Cisco Reports Hacker Attack

Cisco reports hacker attack

Unknown persons penetrate the company’s network. Beforehand, they hacked the Google account of a Cisco employee and obtained VPN access data. The ransomware group Yanluowang claims responsibility for the attack.

Cisco has confirmed a security incident in which the company’s network may have been compromised. According to the report, the unknown perpetrators managed to steal the login data of an employee and also bypass the multi-factor authentication. With the login data, the hackers finally obtained VPN access.

Cisco discovered the intrusion on 24 May. According to the company, the in-house Security Incident Response Team as well as Cisco Talos have since been busy with the defence and analysis of the attack.

In the process, Cisco discovered that the attackers first hacked into the employee’s personal Google account and then accessed the access data for the corporate VPN stored in the employee’s browser.

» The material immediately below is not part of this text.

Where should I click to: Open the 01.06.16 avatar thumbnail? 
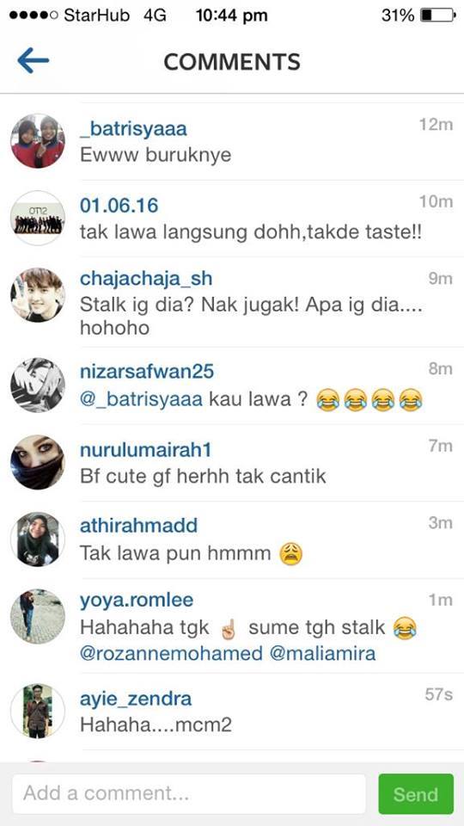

Attack has no impact on Cisco’s business

 

According to Cisco, however, the access was protected by multi-factor authentication. However, via voice phishing, the cybercriminals managed to get the victim to accept push notifications triggered by the attacker, which ultimately allowed them access to the corporate network.

The attackers used the access to cover their tracks and gain higher privileges than the employee they hacked. However, according to Cisco, the attackers were successfully banned from the network. Subsequent attempts to penetrate the network again were successfully prevented.

Cisco assumes that the attacker is a so-called initial access broker, who creates access to corporate networks and then sells them to other cybercriminals. The broker in question is said to have links to a cybercrime gang called UNC2447, the hacking group Lapsus$ and those behind the Yanluowang ransomware.

“Cisco did not identify any impact of this incident on its business, including any impact on Cisco products or services, sensitive customer data or sensitive employee information, Cisco intellectual property or supply chain,” the company said. “On August 10, the attackers published a list of files from this security incident on the dark web.”

As BleepingComputer reports, the Yanluowang group claimed responsibility for the intrusion. According to the report, it claims to have stolen 2.75 GBytes of data spread over some 3100 files. Most of the files are said to be non-disclosure agreements and technical drawings. According to Cisco Talos, however, no files were encrypted in the Cisco network.